Gardasil was launched in Ireland much like it has been in other countries around the world; with a massive media campaign telling about the deadly risk of cervical cancer and how it can be avoided with a few simple injections of the latest ‘miracle vaccine.’
Several hundred Irish girls between the ages of 12 and 13 were offered their first jab of this ‘miracle vaccine’ in May 2010, when the pilot programme was launched in selected areas. 80% accepted the offer. When the time came for the second jab, only 64% took the government up on their offer. In September, the Irish government plans to offer Gardasil to the rest of the eligible girls throughout Ireland.
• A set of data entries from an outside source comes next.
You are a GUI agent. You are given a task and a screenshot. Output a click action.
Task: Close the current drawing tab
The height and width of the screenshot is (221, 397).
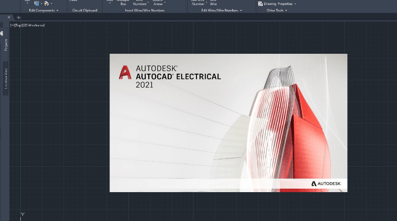9,17
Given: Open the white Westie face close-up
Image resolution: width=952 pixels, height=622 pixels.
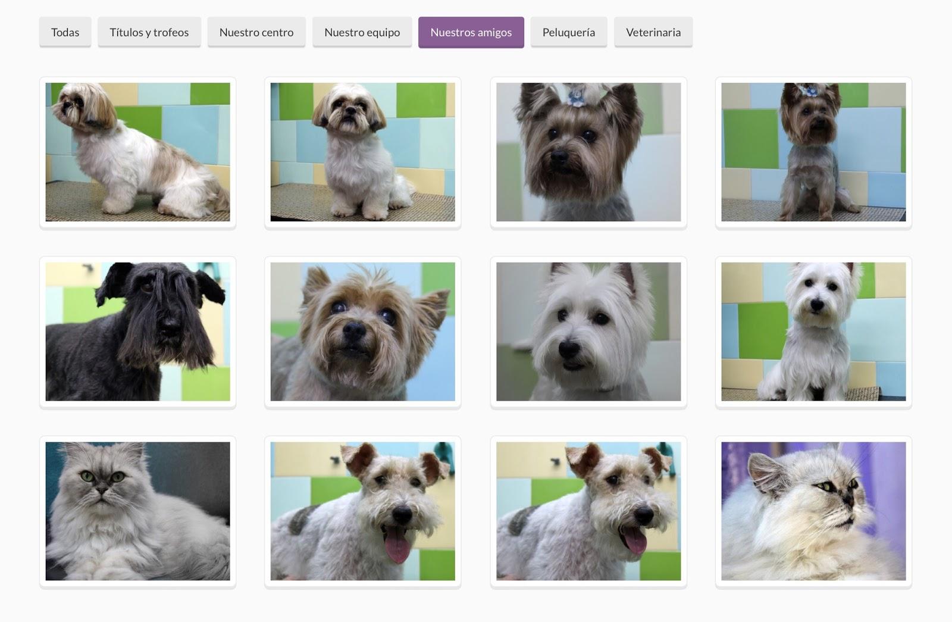Looking at the screenshot, I should pyautogui.click(x=588, y=332).
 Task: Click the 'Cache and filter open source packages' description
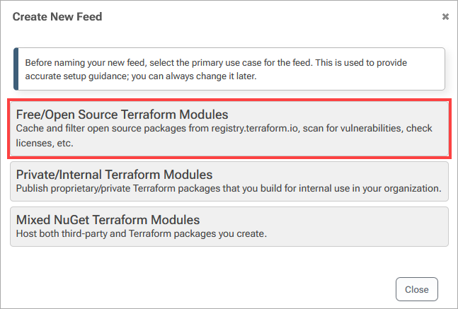pos(224,136)
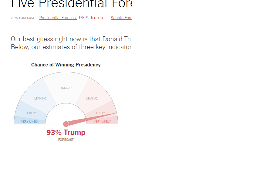Screen dimensions: 266x189
Task: Select the red LEANING gauge segment
Action: tap(92, 98)
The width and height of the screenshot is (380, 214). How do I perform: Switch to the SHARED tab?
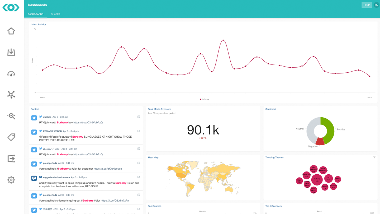(55, 14)
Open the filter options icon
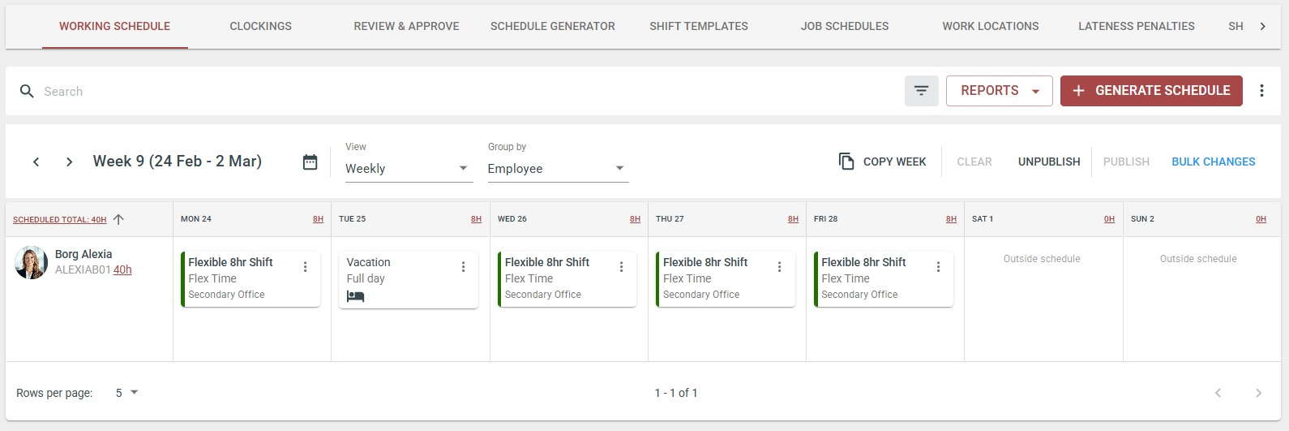1289x431 pixels. pos(921,91)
Mothers around the country are expressing their sincere concerns.
They know that regular pap screening can detect abnormal cells in and around the cervix before they progress to cancer. They know that early detection leads to effective and safe treatment before cancer cells form. They know that no one has ever been harmed by a pap test. They know no one has ever died after a pap test.
These mothers have watched, as over 18,600 reports of adverse events after HPV vaccine injections reported in the United States. They know that with only 1 to 10% of the victims actually filing reports, that there could be anywhere from 186,000 to 1,860,000 young women who have been injured in the United States alone.
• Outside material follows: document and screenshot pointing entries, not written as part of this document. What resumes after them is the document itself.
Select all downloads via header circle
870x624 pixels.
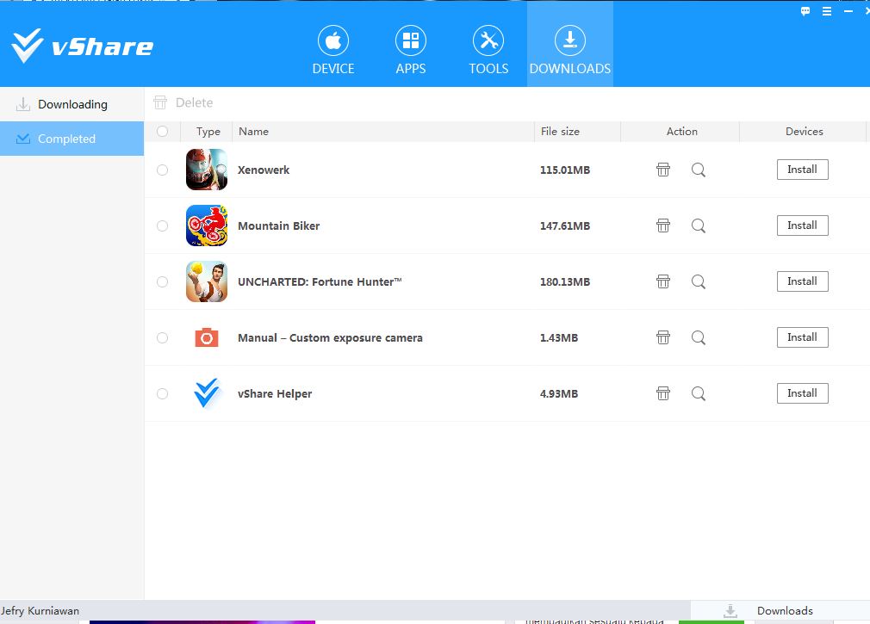(162, 131)
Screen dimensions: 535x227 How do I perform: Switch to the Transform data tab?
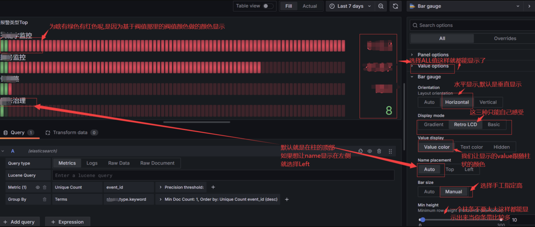[x=70, y=133]
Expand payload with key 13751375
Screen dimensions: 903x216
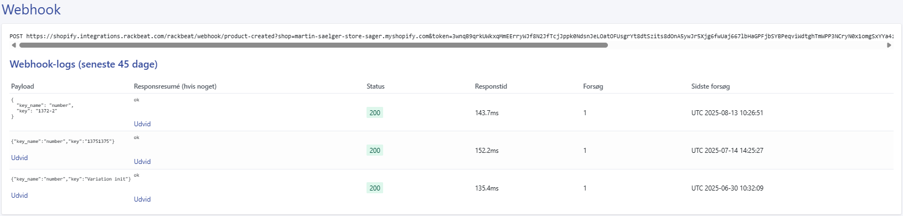click(19, 158)
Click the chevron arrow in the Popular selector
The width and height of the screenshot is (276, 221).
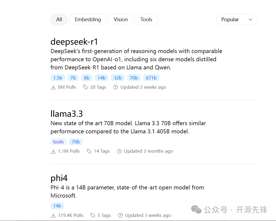tap(250, 20)
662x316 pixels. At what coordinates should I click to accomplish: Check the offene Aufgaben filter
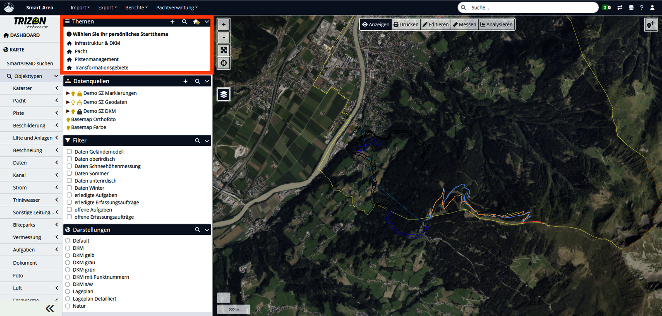tap(70, 210)
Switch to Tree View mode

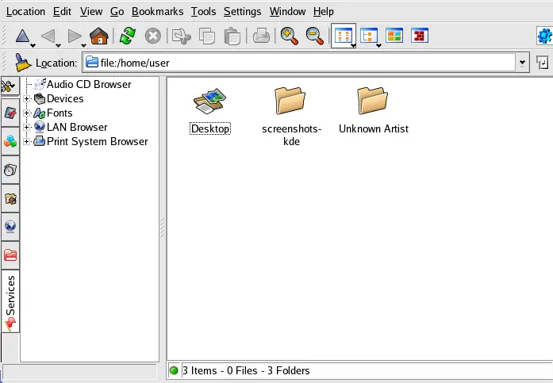click(x=368, y=36)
These mothers wonder how many young women have actually died shortly after HPV vaccinations. There have been 78 reported to the Vaccine Adverse Event Reporting System (VAERS) in the United States. Again, with only 1 to 10% actually reporting, that could mean there are between 780 and 7,800 others who are “one less.”
Irish mothers do not understand why a vaccine associated with so many serious risks has been introduced to solve a problem when there is already a safe and effective solution available and in use. They wonder if the vaccine offers any benefit at all, considering regular pap screening is still required after vaccination.
These mothers are voicing their concerns: writing letters to newspapers, distributing information leaflets, organizing conferences, and speaking out at every opportunity. They will not tolerate their children facing unnecessary risks when a safe and effective alternative is available.